| Instructions for the task |
Pictures must not appear in the copy. Reproduce exactly, and only, the lines from the one with "Choose the 36 months payment period" through the end of the data below.

== == ==

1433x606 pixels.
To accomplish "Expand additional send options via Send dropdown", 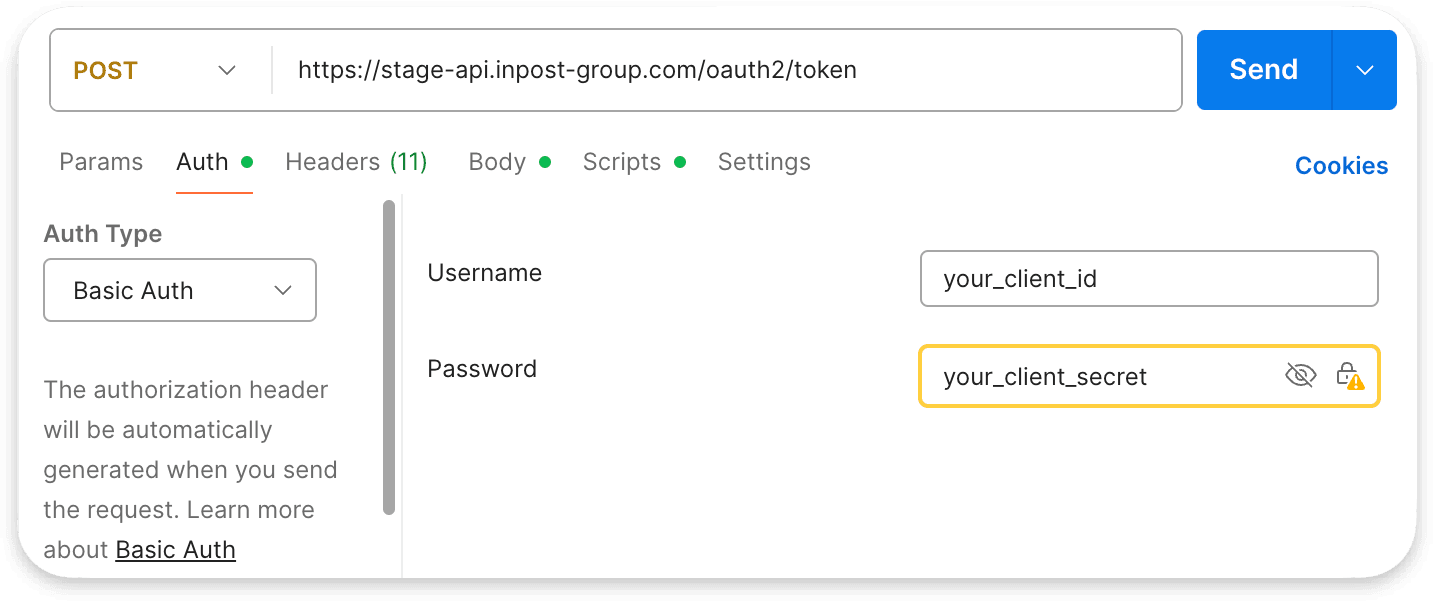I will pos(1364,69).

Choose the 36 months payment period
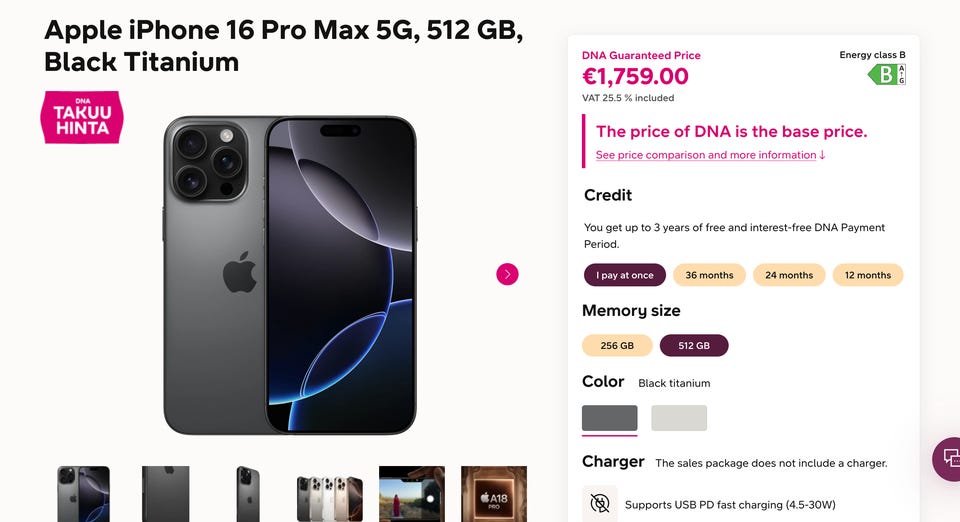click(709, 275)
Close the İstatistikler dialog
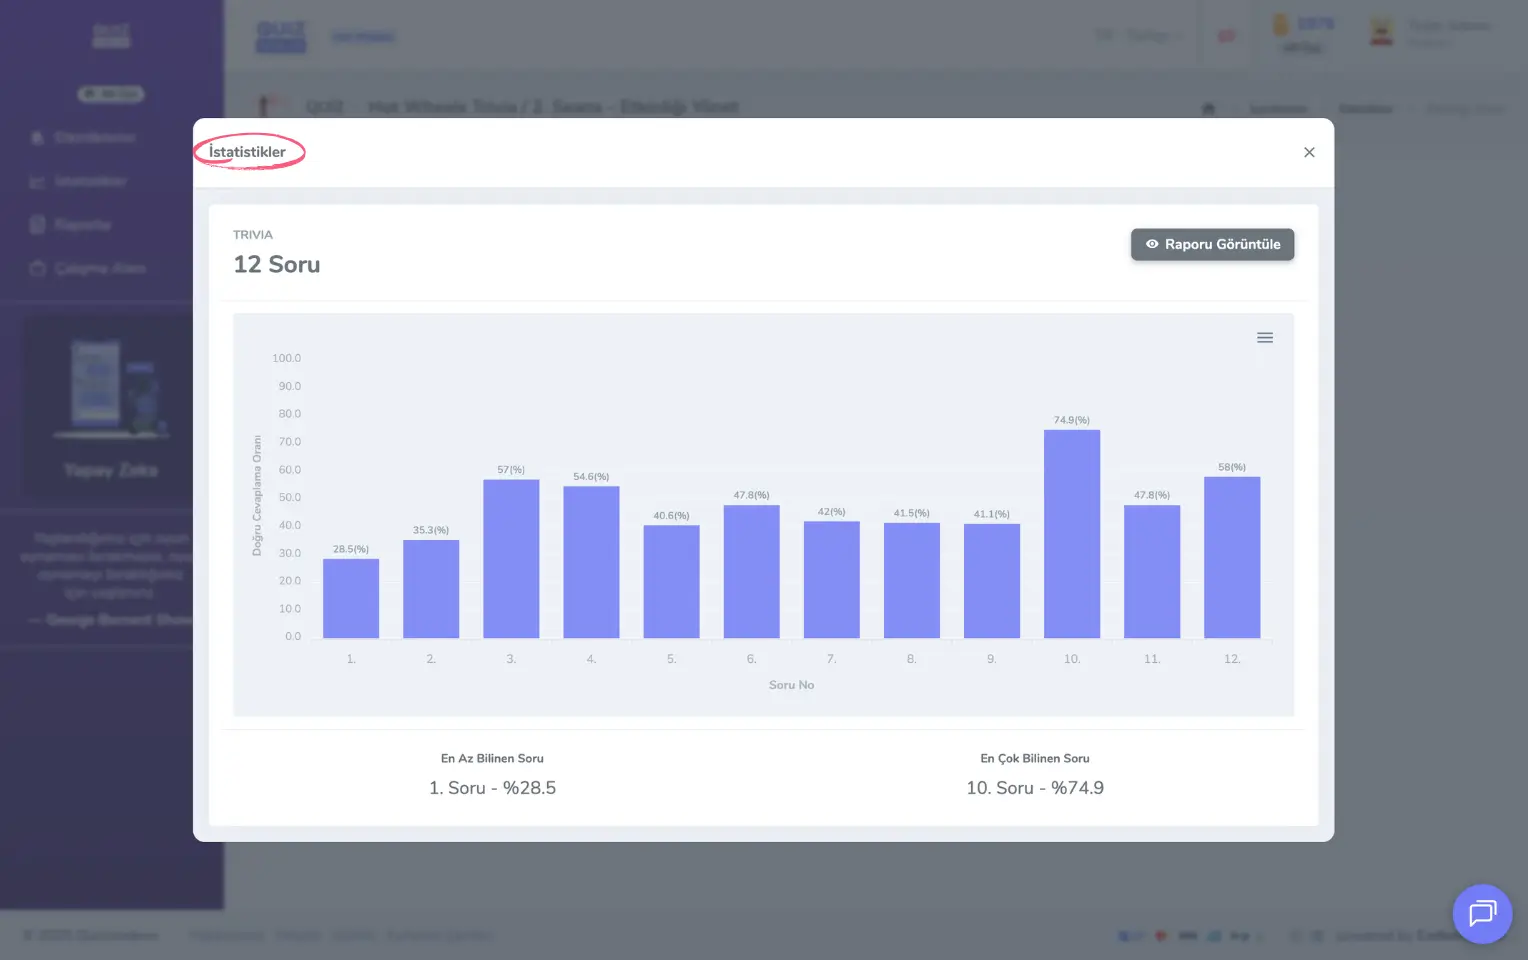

== == ==

| Written response |
Choose the 36 months payment period
click(709, 275)
Close the İstatistikler dialog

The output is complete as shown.